Adjacent diatomic Cu1N3/Mo1S2 entities decorated carbon nitride for markedly enhanced photocatalytic hydrogen generation

The regulation of the electronic structure of graphitic carbon nitride (CN) has been considered as one of the most promising methods to improve its photocatalytic efficiency. However, how to adjust effectively the electronic structure remains a great challenge. Herein, we pioneered a microwave-assisted solvothermal sulphidation strategy for the preparation of Cu1N3-linked Mo1S2 adjacent diatomic entities decorated CN (Cu1N3/Mo1S2/CN) through the enabled sulphidation around single Cu atom by the super hot spots owing to the localized surface plasmon resonance effect.
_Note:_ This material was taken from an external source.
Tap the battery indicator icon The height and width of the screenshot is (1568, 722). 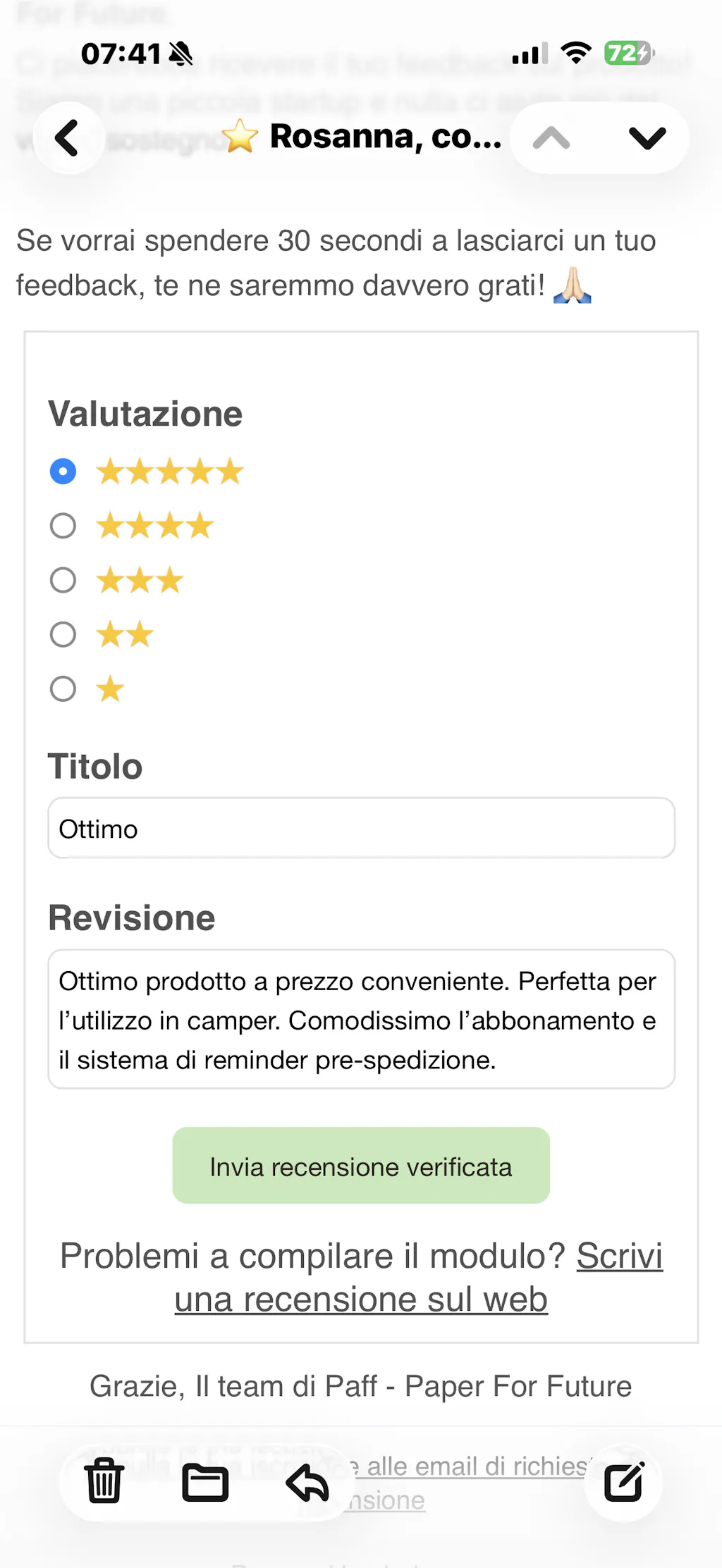point(628,53)

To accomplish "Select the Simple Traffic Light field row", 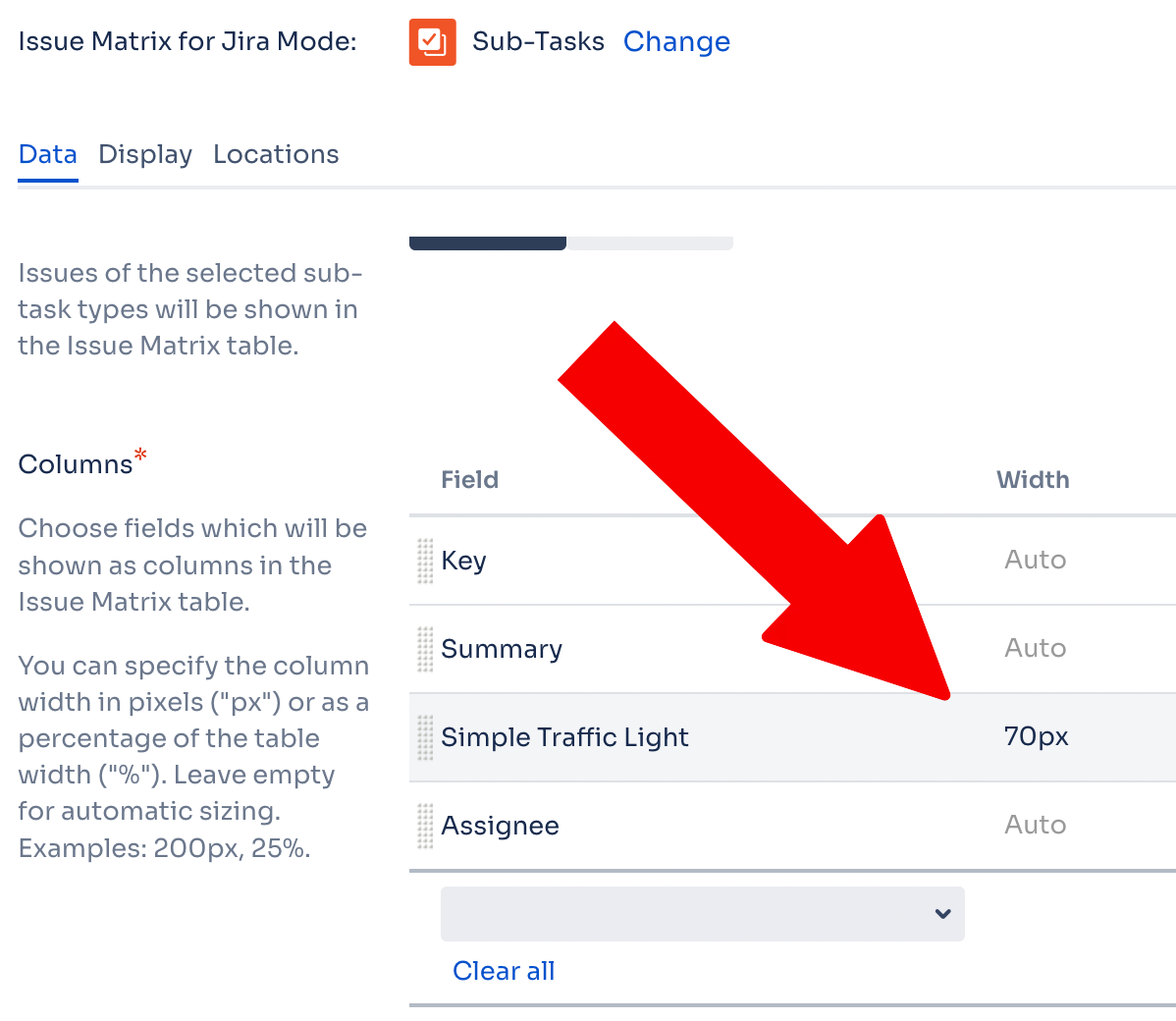I will [x=564, y=737].

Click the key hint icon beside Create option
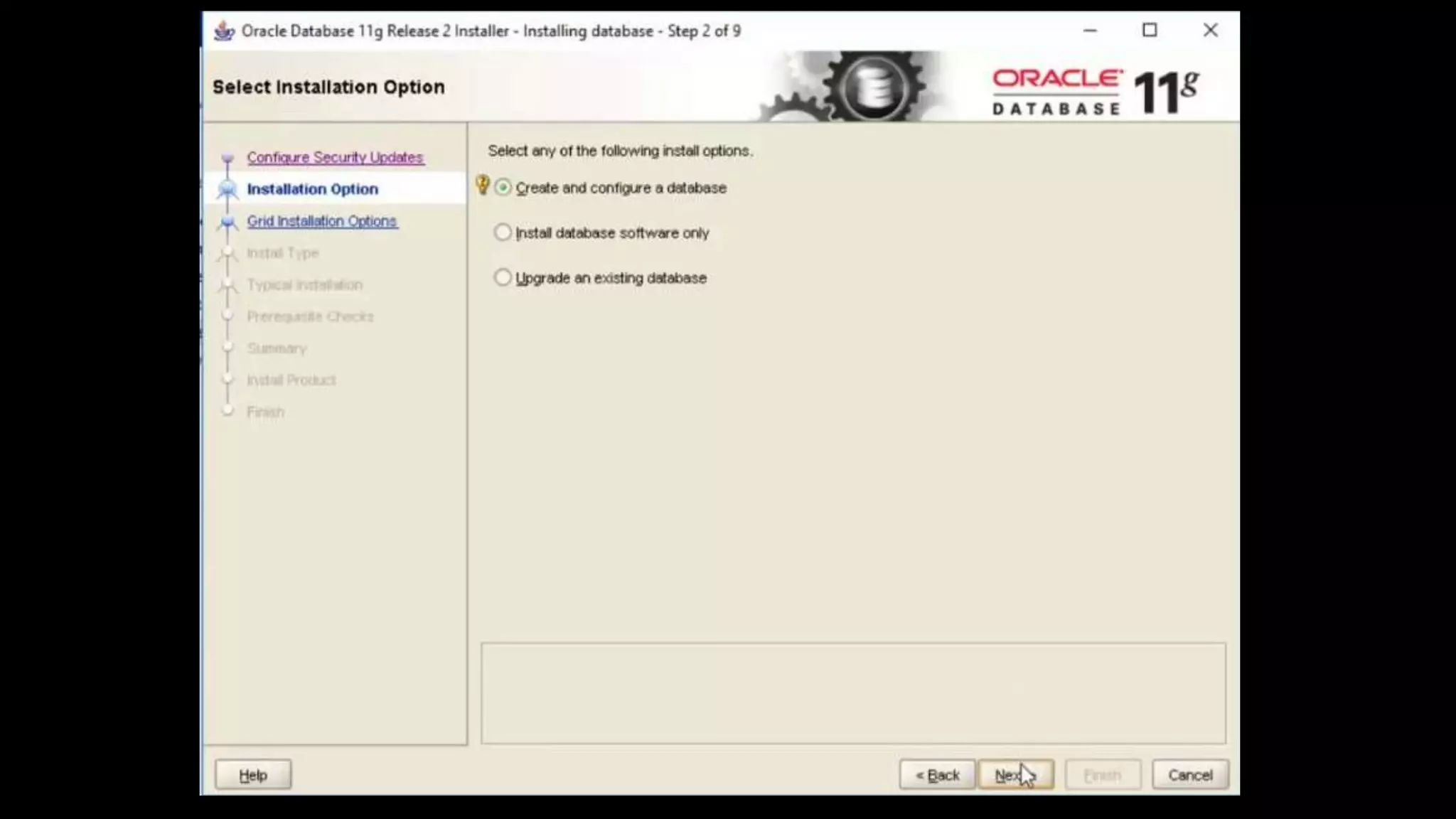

The electronic structure of CN is regulated by the synergistic effect of the adjacent diatomic metal Cu and Mo, which not only makes the conduction band of the catalyst closer to the Fermi level, but also improves the charge transfer of CN. As a result, Under visible light irradiation and atmosphere conditions, the H2 generation rate (HER) of the Cu1N3/Mo1S2/CN catalyst reaches as high as 6.14 mmol g-1h−1, which is 85 times higher than that onbulk CN. It was highlighted that the introduced Cu1N3-linked Mo1S2 adjacent diatomic entities act as modulator to efficiently tune the electronic structure of the CN semiconductor, rather than as active sites, and for all samples, the deposited Pt is requested to act as active sites for H2 production. This work not only provides enlightenment for the development of an outstanding non-precious metals modified CN-based photocatalyst for solar hydrogen production, but also provides a new avenue for the design of diverse adjacent diatomic catalysts towards various transformations.